**REQUIREMENT 1:** Retype the records word for word, starting at their first line and ending with the line that contains "Looking at the". Leave the pictures out.

+++ PROVIDED PASSAGE

Insights gained on a Trafalgar Tour of Christmas Markets

It isn’t safe to visit Bethlehem in December, so the next most Christmassy experience on Earth has to be the Christmas Markets in Germanic Europe. I took a week-long tour with Trafalgar and was hooked. The hotels were all of good quality and I stayed for several nights before the tour at The Hilton Vienna Danube and fulfilled a lifelong dream to watch the stallions at The Spanish Riding School perform.

Many of our ‘holiday’ traditions—from Advent calendars to Tannenbaum— originated in Germany. Protestant reformer Martin Luther is credited with being the first to put lights on the Christmas tree, for example, after a nighttime stroll through a German forest under a starry sky.

Day 1: Vienna

My Trafalgar Christmas Markets Tour kicks off in Vienna with a historical run-down on the German-speaking countries’ end-of-year markets. Straightaway, a thumbs-up to a tour where you frontload with context. Preserving the multi-sensory cultural practice of ‘Christkindlesmarkt’ in the centres of towns should be as important as shoring up mediaeval cathedrals and protecting Roman ruins.

Christkindlesmarkt—a largely intangible experience of sound, smell, visuals, but also the physicality of people around you, started as a community event for stocking larders for the long, dark winter, our proudly German tour director, Arne Schmidt, explains. I look out over the Danube and for the first time in my life, understand the true spirit of the word ‘festive’.

As early as the 14th Century, people living in scattered German communities within walking distance of a church square, would hold markets there for all religious feast days. A bit like the ubiquitous Australian sausage-sizzle and cake stall. The winter market was typically the biggest, with local artisans selling pottery, meat, baked goods, and maybe some sweets, if the sugar wasn’t too expensive. With each succeeding generation, the concept has been mutable to embrace the Zeitgeist, but always, Christmas Markets are underpinned with a strong German nationalism.

Some stall-holders accept plastic cards, but many embrace tradition and only trade in cash, Arne tells us. ‘Stock up on Euros. And Swiss Francs.’ He chuckles, probably with foreknowledge of the amount I’m destined to spend.

 We pile on the coach for a drive around Vienna—the city of music, dreams and Sigmund Freud, steeped in history and culture; magically, the season’s first snowflakes fall.

We arrive to a red-carpet welcome before an emblematic dinner at Marchfelderhof Restaurant.

++++++
+++ RECORDS TO USE

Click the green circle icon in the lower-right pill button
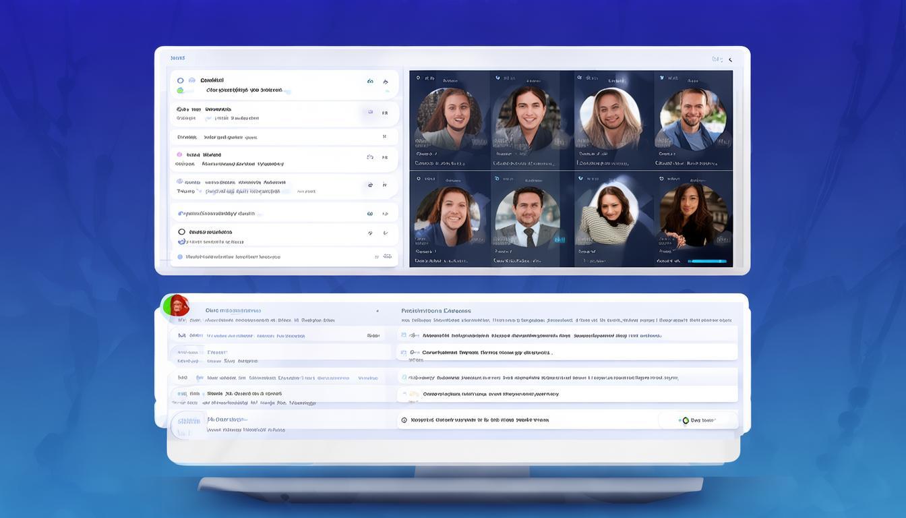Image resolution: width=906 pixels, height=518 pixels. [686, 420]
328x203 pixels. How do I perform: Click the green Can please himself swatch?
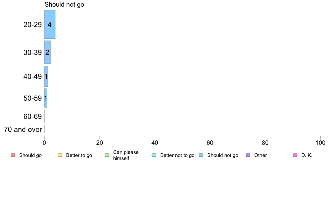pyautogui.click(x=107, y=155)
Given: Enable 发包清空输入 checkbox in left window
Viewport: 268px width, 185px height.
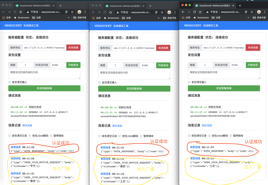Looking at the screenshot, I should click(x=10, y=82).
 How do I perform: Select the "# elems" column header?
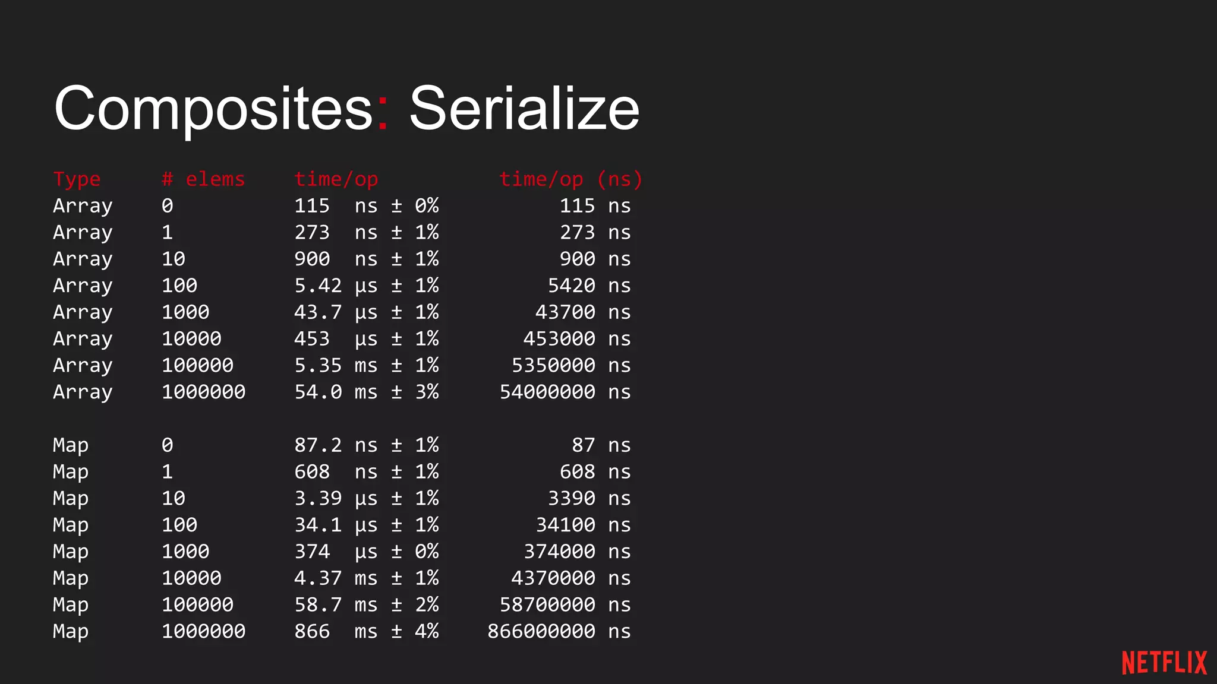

++++++

**REQUIREMENT 2:**
Answer these questions about the Christmas markets tour text:
(a) At which hotel did the writer stay for several nights before the tour?
(b) What is the name of the tour director?
(c) At which restaurant is the dinner that follows the red-carpet welcome?

**CORRECT RESPONSE 1:**
Click the green circle icon in the lower-right pill button
Image resolution: width=906 pixels, height=518 pixels. [686, 420]
328x203 pixels. How do I perform: Click the green Can please himself swatch?
pyautogui.click(x=107, y=155)
Given: Enable 发包清空输入 checkbox in left window
Viewport: 268px width, 185px height.
Looking at the screenshot, I should click(x=10, y=82).

**CORRECT RESPONSE 2:**
(a) The Hilton Vienna Danube
(b) Arne Schmidt
(c) Marchfelderhof Restaurant